> _Dataset extract_
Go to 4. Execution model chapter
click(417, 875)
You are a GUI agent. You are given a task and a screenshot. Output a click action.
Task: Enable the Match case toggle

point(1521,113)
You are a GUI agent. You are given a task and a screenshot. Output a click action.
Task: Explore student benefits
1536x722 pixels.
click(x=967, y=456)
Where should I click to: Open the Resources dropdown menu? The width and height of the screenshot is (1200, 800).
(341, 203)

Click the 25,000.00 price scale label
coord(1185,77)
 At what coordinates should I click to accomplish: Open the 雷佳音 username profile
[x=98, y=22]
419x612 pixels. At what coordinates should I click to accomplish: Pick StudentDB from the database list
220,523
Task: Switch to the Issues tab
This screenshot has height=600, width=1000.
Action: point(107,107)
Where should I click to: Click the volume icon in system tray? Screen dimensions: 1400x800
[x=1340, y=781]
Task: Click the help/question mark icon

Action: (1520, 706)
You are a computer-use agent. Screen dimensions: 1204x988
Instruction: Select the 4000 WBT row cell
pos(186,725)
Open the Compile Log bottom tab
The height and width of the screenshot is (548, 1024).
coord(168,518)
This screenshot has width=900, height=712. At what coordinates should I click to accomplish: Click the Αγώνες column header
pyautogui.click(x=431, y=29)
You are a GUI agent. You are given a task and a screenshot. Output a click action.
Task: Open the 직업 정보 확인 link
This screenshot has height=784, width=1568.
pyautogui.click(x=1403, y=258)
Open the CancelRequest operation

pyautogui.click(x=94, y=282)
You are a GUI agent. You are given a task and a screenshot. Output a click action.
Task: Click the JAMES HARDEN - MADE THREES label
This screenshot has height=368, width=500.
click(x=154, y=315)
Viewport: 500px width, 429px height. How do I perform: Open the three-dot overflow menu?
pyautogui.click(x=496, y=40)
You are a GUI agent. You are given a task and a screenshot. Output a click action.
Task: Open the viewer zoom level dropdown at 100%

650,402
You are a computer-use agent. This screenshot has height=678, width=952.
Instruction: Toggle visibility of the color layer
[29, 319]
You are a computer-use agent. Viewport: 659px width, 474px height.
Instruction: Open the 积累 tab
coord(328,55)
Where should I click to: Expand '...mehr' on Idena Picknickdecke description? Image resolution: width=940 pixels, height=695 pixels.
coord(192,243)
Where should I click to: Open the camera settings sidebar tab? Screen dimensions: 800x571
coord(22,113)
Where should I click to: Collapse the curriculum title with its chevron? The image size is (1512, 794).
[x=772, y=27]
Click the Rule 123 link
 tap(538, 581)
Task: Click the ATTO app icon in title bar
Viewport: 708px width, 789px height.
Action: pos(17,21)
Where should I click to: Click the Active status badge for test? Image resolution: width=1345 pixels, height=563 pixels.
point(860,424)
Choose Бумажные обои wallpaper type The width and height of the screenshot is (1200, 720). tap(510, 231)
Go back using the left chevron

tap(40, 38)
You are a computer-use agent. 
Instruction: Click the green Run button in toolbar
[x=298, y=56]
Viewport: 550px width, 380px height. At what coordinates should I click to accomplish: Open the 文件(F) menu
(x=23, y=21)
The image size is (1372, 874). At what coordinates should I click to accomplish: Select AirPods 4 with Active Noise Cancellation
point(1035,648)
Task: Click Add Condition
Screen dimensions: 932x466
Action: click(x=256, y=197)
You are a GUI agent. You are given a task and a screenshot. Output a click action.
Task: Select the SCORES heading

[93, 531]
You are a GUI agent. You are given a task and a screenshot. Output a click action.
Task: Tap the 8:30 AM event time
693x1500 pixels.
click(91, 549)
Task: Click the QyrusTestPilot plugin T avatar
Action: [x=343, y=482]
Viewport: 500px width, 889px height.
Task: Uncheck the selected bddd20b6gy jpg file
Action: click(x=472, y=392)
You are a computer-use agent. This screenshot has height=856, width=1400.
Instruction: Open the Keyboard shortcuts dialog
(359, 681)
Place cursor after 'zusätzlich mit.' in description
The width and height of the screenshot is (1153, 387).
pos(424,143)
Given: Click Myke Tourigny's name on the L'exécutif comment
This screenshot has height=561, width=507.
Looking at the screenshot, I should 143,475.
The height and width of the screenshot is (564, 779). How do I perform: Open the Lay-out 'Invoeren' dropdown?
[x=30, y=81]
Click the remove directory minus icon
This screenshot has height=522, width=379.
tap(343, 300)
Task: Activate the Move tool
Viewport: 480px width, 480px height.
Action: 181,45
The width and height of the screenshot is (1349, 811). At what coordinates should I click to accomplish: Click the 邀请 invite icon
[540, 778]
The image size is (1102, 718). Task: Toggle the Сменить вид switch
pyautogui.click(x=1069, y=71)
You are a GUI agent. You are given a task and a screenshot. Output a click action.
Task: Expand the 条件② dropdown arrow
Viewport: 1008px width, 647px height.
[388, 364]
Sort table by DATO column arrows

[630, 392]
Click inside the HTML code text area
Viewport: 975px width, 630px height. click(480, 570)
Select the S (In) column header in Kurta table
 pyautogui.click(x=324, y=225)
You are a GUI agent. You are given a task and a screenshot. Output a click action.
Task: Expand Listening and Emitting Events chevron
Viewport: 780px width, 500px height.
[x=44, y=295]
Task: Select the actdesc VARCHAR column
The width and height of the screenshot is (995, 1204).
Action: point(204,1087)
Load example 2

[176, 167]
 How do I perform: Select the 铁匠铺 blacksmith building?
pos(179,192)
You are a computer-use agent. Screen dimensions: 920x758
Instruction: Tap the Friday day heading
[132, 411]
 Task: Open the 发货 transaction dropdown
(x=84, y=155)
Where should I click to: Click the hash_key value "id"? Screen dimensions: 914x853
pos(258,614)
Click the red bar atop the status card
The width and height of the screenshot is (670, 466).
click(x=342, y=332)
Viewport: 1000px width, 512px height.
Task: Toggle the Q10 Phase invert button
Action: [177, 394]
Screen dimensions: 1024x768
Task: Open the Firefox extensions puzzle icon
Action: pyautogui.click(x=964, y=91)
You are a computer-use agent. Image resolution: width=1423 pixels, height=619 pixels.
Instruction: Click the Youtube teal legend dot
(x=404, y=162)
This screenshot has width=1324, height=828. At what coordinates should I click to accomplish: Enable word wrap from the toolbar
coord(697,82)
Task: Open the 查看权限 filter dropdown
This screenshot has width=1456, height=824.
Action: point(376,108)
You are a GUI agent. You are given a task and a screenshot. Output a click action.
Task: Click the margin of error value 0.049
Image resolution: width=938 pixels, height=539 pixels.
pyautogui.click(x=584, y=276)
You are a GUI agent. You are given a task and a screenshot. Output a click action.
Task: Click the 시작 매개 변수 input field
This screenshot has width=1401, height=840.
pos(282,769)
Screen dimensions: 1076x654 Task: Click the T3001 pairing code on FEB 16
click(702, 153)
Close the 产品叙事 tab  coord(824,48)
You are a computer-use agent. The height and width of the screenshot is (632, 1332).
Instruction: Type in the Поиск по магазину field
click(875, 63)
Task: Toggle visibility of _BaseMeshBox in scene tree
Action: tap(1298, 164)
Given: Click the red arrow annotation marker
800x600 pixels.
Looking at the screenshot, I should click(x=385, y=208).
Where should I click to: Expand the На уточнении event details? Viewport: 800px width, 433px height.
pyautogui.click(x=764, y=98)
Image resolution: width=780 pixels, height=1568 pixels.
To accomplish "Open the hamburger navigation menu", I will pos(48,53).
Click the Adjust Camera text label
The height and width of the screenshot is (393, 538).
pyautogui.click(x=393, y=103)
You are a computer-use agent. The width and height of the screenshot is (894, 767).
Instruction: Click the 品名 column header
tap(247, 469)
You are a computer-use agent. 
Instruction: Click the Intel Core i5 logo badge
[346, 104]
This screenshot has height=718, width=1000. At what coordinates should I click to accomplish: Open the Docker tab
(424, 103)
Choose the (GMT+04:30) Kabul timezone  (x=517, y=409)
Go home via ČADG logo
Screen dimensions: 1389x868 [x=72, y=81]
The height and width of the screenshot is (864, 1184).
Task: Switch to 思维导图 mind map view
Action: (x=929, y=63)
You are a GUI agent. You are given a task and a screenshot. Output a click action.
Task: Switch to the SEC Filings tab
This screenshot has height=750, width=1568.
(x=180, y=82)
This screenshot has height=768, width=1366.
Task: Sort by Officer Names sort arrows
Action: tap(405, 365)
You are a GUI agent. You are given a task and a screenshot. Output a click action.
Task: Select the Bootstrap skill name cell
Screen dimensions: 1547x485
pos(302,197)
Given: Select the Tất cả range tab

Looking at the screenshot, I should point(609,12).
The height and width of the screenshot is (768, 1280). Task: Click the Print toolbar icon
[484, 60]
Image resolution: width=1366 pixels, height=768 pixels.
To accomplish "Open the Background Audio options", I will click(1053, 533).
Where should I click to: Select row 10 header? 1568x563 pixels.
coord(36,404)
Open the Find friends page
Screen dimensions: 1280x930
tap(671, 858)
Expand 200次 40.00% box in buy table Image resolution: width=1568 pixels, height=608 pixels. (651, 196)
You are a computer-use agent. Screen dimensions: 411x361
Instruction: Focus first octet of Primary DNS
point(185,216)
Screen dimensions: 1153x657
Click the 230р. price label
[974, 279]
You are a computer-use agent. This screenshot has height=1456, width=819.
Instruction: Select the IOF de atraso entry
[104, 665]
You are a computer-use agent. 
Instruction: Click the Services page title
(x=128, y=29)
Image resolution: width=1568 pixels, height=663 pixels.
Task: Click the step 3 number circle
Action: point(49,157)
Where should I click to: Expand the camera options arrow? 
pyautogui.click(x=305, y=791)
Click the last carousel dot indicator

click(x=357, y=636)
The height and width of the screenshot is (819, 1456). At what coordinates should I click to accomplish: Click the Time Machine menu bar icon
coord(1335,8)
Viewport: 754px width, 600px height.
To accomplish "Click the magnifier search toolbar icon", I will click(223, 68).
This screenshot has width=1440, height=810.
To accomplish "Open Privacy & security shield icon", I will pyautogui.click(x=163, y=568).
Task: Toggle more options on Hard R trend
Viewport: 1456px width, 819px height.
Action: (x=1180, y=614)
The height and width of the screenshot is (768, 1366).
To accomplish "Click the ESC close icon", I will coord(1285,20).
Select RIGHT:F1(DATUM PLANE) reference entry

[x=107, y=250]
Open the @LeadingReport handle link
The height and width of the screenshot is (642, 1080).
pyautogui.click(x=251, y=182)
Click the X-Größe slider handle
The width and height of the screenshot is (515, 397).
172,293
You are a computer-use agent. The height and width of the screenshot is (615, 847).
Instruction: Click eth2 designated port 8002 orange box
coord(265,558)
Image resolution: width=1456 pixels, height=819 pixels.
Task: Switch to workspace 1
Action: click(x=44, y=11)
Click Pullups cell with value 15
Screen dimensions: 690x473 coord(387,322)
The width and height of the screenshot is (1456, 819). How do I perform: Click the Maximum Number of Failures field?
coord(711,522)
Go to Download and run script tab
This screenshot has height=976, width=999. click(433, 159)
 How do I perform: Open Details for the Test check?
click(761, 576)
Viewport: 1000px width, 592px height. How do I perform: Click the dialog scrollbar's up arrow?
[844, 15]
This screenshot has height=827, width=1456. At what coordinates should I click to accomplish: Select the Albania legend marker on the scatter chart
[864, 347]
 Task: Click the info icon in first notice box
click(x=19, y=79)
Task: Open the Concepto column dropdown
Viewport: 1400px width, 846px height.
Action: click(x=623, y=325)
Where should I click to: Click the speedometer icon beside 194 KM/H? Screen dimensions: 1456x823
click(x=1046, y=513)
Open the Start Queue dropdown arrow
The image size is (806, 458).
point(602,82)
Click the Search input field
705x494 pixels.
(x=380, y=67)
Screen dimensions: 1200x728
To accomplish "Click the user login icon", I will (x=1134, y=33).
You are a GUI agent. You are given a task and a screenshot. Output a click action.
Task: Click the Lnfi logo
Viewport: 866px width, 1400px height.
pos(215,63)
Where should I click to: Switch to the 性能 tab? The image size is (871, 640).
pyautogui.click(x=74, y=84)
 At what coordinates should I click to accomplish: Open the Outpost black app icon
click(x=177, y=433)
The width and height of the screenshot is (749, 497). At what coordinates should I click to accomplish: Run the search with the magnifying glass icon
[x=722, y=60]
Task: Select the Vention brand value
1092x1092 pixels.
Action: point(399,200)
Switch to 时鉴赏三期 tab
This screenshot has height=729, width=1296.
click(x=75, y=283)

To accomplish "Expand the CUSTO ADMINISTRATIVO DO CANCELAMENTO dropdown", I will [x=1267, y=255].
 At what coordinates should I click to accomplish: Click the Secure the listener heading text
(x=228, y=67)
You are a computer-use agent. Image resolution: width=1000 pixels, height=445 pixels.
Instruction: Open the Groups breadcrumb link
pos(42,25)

> _What to work on_
Rewrite the listing lines starting at the line containing "Task: Switch to the Issues tab" and ending at the line containing "pyautogui.click(x=431, y=29)", changing "volume icon" to "speaker icon" and leaving everything else the same. Give only those lines.

> _The response_
Task: Switch to the Issues tab
This screenshot has height=600, width=1000.
Action: point(107,107)
Where should I click to: Click the speaker icon in system tray? Screen dimensions: 1400x800
[x=1340, y=781]
Task: Click the help/question mark icon

Action: (1520, 706)
You are a computer-use agent. Screen dimensions: 1204x988
Instruction: Select the 4000 WBT row cell
pos(186,725)
Open the Compile Log bottom tab
The height and width of the screenshot is (548, 1024).
coord(168,518)
This screenshot has width=900, height=712. At what coordinates should I click to accomplish: Click the Αγώνες column header
pyautogui.click(x=431, y=29)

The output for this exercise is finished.